== To do ==
A) According to the LLaMA page, what range of parameter counts do the models in the collection cover?
B) Reproduce the LLaMA page word for word from "LLaMA: Open and" up to and including "on fewer tokens.".

== Page excerpt ==
LLaMA: Open and Efficient Foundation Language Models
Meta AI
arXiv 2302.13971
facebookresearch/llama
meta-llama/Llama-2-7b-hf
TL;DR
LLaMA (Large Language Model Meta AI) is a collection of foundation language models ranging from 7B to 65B parameters. The models demonstrate that state-of-the-art performance can be achieved using publicly available datasets exclusively, without resorting to proprietary and inaccessible datasets.
Motivation
The goal of LLaMA is to show that it is possible to train state-of-the-art models using publicly available datasets exclusively, without resorting to proprietary and inaccessible datasets. By training on more tokens, smaller models can achieve better performance than larger models trained on fewer tokens.

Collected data
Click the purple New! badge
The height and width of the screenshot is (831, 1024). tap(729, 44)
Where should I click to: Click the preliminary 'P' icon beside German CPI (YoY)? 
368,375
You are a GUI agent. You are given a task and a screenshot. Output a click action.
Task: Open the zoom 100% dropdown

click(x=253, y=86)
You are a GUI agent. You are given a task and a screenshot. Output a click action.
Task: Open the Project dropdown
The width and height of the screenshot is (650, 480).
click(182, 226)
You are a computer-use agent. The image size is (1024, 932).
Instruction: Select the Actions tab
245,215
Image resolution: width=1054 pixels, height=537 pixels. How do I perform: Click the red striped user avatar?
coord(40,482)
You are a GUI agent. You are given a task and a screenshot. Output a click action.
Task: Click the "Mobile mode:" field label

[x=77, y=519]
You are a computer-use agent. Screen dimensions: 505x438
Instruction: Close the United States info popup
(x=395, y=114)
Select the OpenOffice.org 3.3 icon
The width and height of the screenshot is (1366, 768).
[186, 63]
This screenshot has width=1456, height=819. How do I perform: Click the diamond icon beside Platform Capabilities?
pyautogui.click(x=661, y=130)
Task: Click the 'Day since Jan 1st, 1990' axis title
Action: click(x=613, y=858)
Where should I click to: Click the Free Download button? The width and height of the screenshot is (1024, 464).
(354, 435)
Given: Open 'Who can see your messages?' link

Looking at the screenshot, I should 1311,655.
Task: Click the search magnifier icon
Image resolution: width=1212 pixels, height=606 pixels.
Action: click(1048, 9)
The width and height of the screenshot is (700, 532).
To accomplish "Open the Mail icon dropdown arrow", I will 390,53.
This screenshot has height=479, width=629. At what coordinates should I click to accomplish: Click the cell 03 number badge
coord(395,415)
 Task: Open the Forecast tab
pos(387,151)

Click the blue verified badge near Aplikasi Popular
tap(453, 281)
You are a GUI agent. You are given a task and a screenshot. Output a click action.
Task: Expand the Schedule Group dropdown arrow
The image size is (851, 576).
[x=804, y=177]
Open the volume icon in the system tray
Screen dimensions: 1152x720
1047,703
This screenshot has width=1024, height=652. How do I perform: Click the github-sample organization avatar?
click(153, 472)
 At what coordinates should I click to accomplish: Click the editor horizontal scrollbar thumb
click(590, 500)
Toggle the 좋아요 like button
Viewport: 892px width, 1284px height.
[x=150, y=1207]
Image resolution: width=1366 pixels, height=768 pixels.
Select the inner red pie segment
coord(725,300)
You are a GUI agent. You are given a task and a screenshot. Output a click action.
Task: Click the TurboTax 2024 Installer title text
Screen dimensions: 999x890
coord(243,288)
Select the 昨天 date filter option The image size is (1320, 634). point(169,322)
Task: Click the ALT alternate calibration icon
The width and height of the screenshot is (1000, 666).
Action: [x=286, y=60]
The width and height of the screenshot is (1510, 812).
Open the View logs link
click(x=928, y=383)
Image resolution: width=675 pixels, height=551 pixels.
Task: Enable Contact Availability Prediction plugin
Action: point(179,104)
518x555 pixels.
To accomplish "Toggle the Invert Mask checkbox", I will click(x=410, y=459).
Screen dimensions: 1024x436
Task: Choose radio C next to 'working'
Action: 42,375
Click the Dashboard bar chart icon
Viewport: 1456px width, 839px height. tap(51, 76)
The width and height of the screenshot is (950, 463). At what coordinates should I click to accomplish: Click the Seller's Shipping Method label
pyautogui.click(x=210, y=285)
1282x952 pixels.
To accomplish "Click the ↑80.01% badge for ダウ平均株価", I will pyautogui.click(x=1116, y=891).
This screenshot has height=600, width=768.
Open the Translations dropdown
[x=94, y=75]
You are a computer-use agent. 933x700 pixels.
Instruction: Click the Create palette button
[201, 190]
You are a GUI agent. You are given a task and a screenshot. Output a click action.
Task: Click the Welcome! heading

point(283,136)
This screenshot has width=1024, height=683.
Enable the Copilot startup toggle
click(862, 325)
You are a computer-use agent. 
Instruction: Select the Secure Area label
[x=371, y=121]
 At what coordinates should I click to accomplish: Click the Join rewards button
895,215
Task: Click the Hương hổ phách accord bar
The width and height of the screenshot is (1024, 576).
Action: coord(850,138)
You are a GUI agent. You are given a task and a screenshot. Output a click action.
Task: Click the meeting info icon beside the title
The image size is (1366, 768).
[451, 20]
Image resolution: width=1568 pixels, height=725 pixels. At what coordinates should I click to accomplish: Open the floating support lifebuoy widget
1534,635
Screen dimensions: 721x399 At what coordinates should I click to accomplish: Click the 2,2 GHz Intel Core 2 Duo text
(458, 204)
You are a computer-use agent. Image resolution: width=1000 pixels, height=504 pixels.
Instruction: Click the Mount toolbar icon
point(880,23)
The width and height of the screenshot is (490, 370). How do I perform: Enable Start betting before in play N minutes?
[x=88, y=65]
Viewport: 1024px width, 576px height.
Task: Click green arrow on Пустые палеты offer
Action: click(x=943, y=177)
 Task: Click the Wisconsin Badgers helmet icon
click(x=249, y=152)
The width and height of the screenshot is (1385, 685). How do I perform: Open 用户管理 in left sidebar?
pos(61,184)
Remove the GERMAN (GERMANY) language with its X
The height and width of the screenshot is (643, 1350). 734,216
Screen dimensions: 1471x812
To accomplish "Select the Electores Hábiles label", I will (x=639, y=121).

== Answers per task ==
A) From 7B to 65B parameters.

B)
LLaMA: Open and Efficient Foundation Language Models
Meta AI
arXiv 2302.13971
facebookresearch/llama
meta-llama/Llama-2-7b-hf
TL;DR
LLaMA (Large Language Model Meta AI) is a collection of foundation language models ranging from 7B to 65B parameters. The models demonstrate that state-of-the-art performance can be achieved using publicly available datasets exclusively, without resorting to proprietary and inaccessible datasets.
Motivation
The goal of LLaMA is to show that it is possible to train state-of-the-art models using publicly available datasets exclusively, without resorting to proprietary and inaccessible datasets. By training on more tokens, smaller models can achieve better performance than larger models trained on fewer tokens.